L’uomo, che non è stato identificato, ha detto di aver vissuto in Israele negli ultimi 13 anni ed essere sopravvissuto agli attacchi del 7 ottobre 2023.
Ha detto di essere venuto in Australia solo due settimane fa “per lavorare con la comunità ebraica, per combattere l’antisemitismo, per combattere questo odio sanguinario e affascinante”.
“Abbiamo vissuto di peggio, supereremo tutto questo e prenderemo i bastardi che hanno fatto questo”, ha detto.

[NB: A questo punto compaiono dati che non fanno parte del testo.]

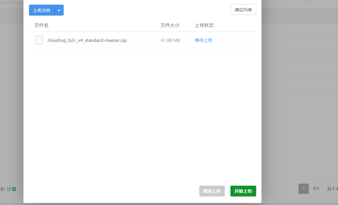Open the upload options dropdown arrow
This screenshot has width=338, height=205.
click(59, 10)
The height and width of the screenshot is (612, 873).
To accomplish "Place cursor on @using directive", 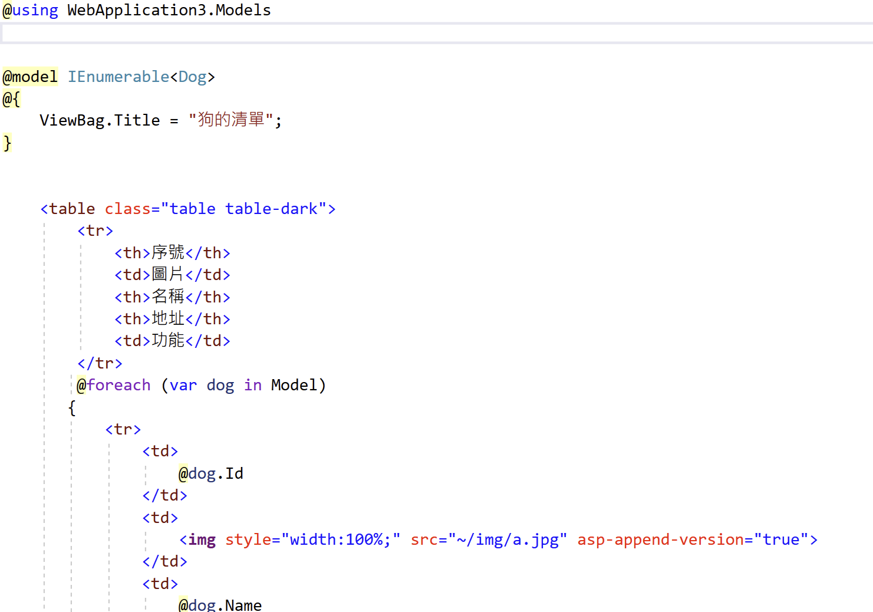I will 30,9.
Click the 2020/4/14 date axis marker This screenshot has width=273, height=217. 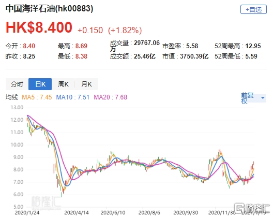click(x=76, y=213)
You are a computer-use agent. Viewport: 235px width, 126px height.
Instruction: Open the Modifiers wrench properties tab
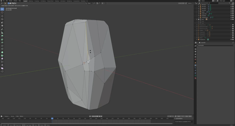tap(195, 65)
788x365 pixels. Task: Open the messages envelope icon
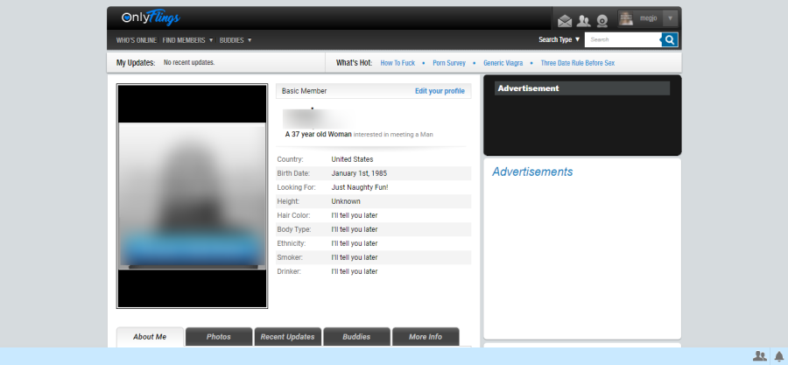[565, 20]
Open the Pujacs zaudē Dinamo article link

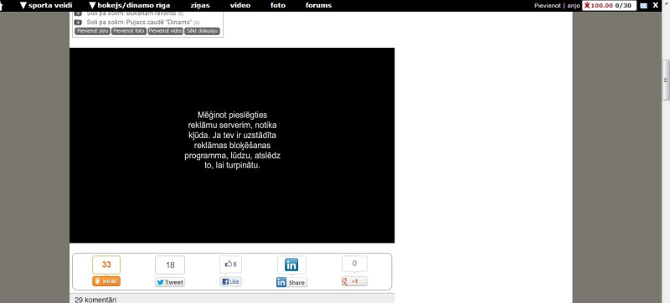point(139,23)
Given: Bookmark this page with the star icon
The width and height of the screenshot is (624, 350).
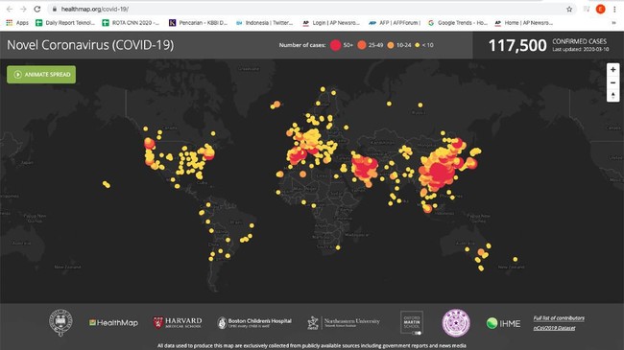Looking at the screenshot, I should tap(569, 10).
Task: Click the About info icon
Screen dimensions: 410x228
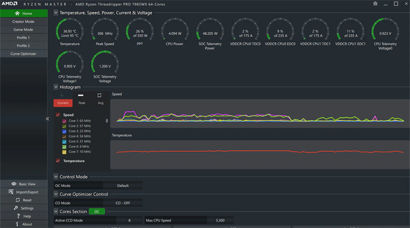Action: pos(17,224)
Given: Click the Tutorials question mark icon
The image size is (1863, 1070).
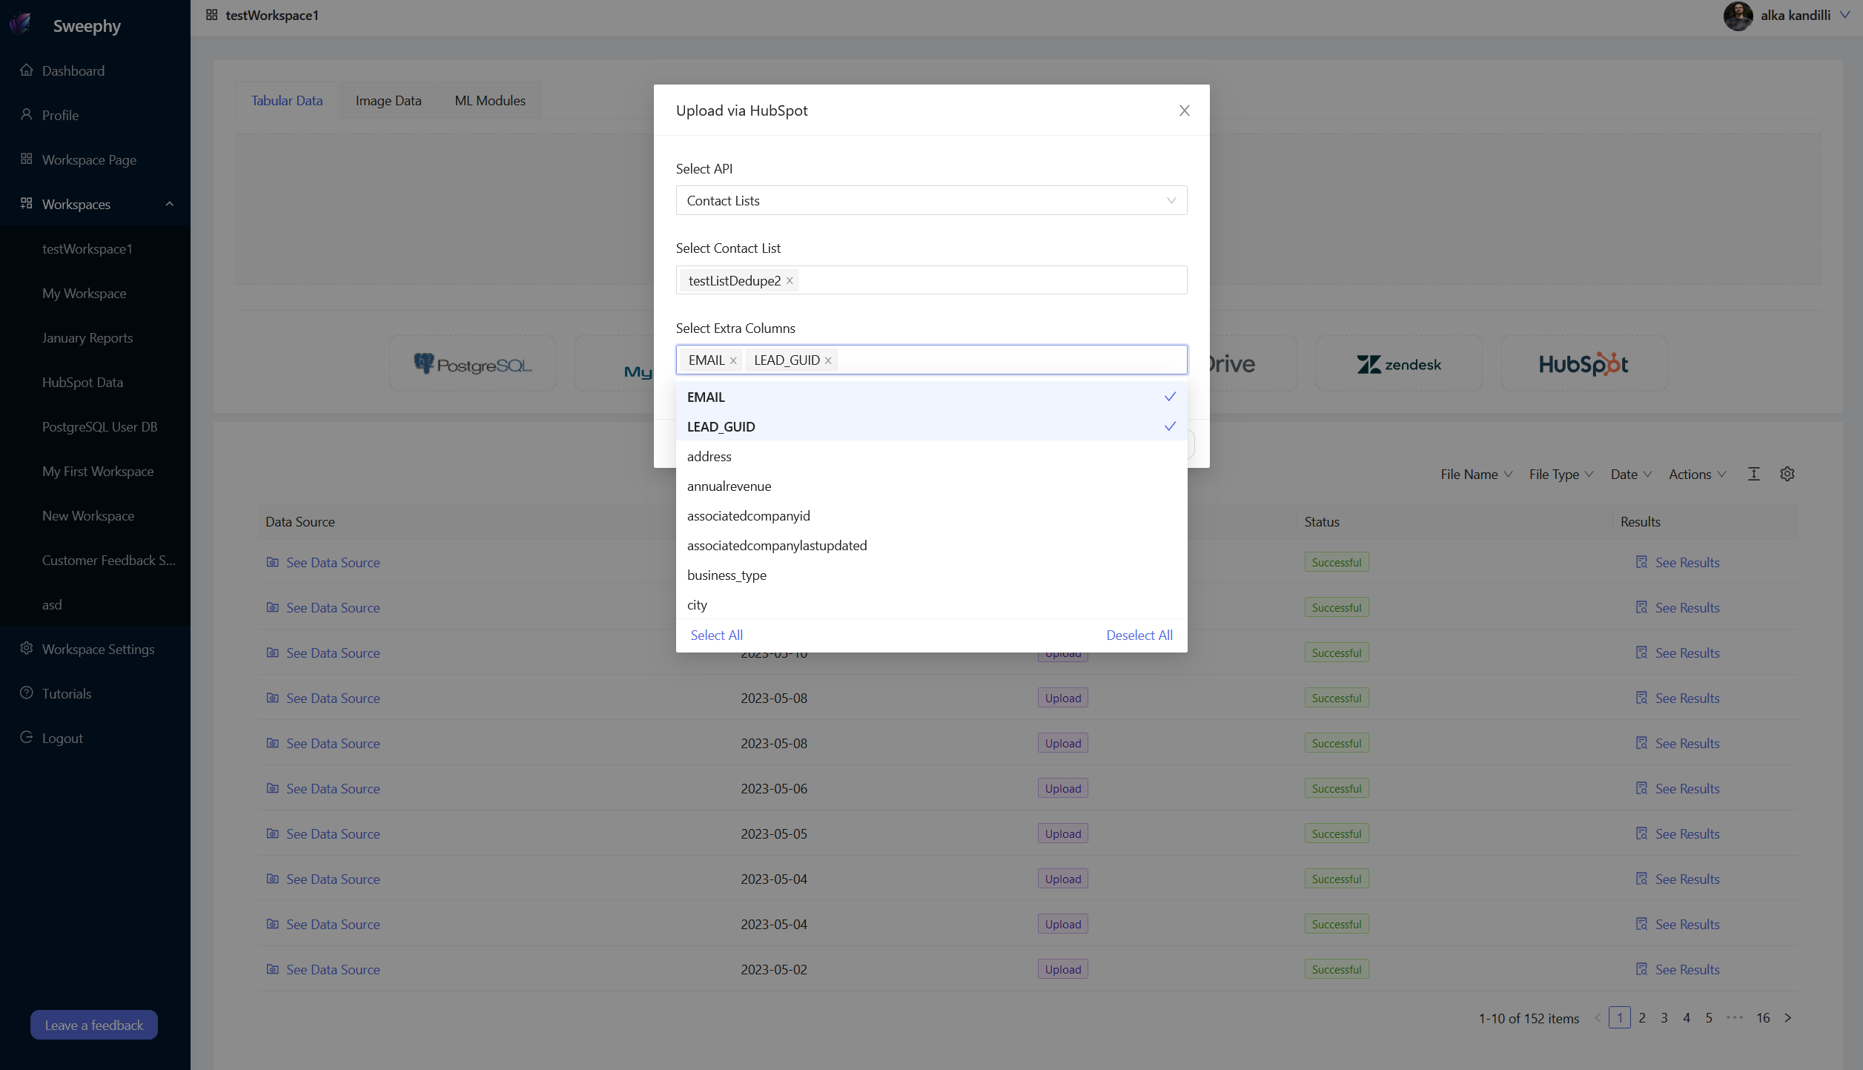Looking at the screenshot, I should pyautogui.click(x=27, y=693).
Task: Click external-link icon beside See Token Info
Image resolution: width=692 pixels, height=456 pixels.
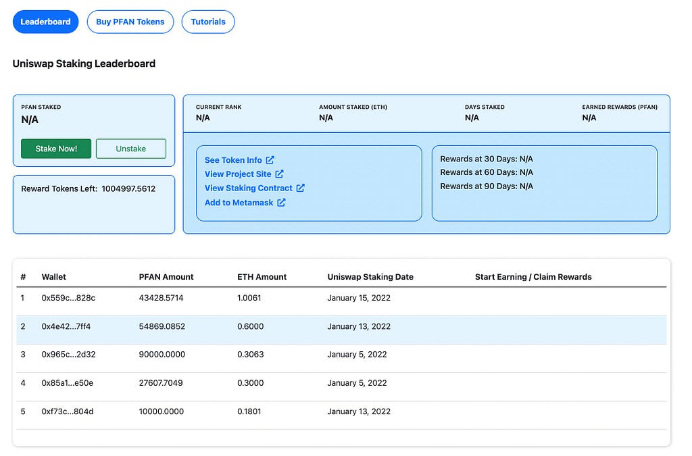Action: click(x=270, y=160)
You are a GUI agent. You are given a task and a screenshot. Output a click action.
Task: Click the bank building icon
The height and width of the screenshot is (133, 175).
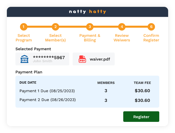coord(25,59)
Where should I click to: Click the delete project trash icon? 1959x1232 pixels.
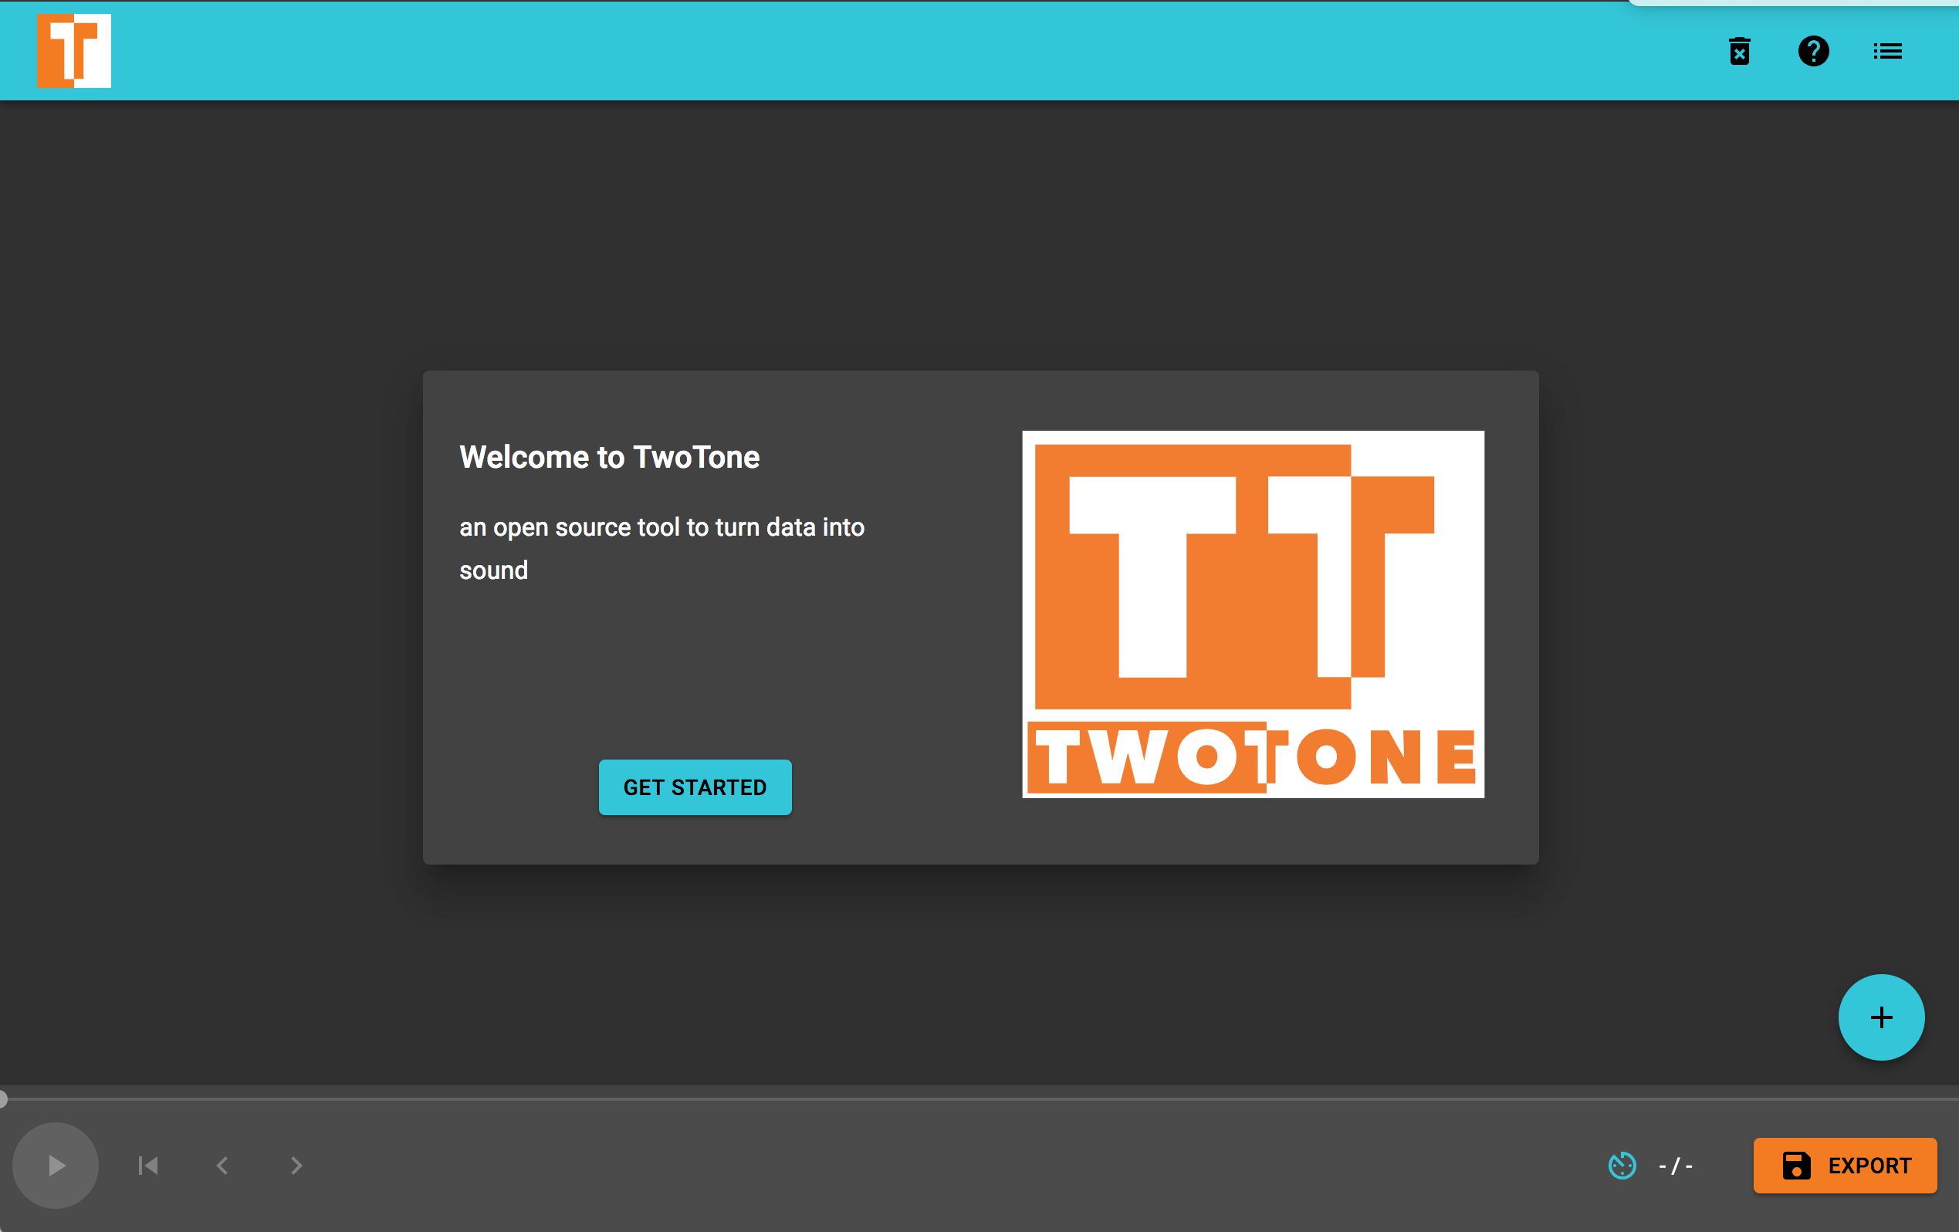click(1739, 51)
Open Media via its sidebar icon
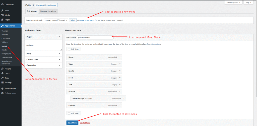257x126 pixels. 2,15
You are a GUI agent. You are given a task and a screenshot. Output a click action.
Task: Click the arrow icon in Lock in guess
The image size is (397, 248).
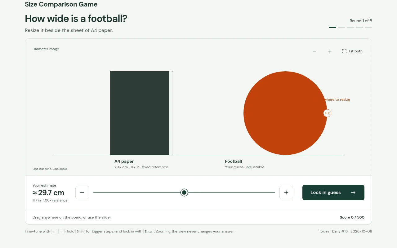click(x=353, y=193)
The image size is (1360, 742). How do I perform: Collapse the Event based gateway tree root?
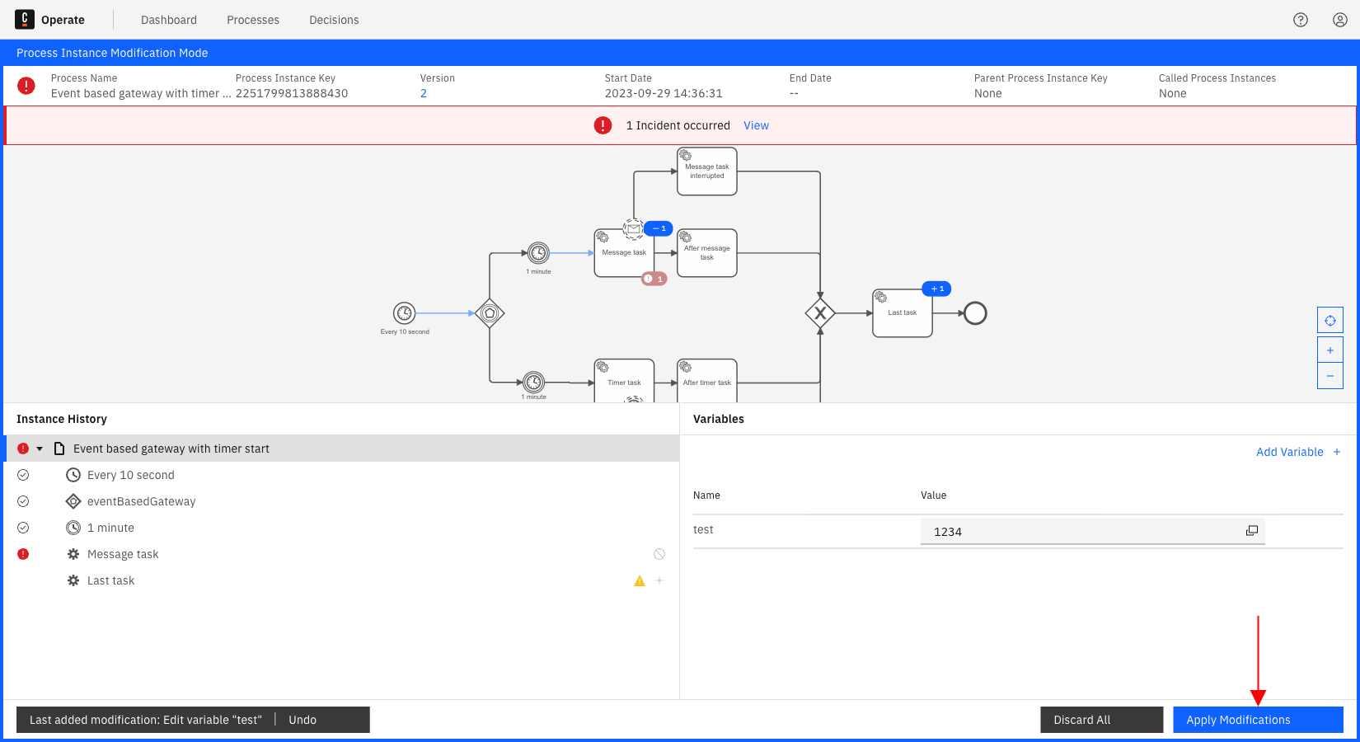40,448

L’uomo ha detto di aver visto uno degli uomini armati durante il calvario mentre le persone cadevano a terra intorno a lui.
Ha detto che la sua unica preoccupazione era per sua moglie e i suoi figli, che secondo lui erano riusciti a scappare.
“Ho visto almeno un uomo armato… sparare a caso e in tutte le direzioni.
“Ho visto bambini cadere a terra, ho visto anziani, ho visto invalidi, è stato un vero bagno di sangue.
“7 ottobre, è stata l’ultima volta che l’ho visto. Non avrei mai pensato di vederlo in Australia, non durante la mia vita, a Bondi Beach tra tutti i posti, questo luogo iconico.”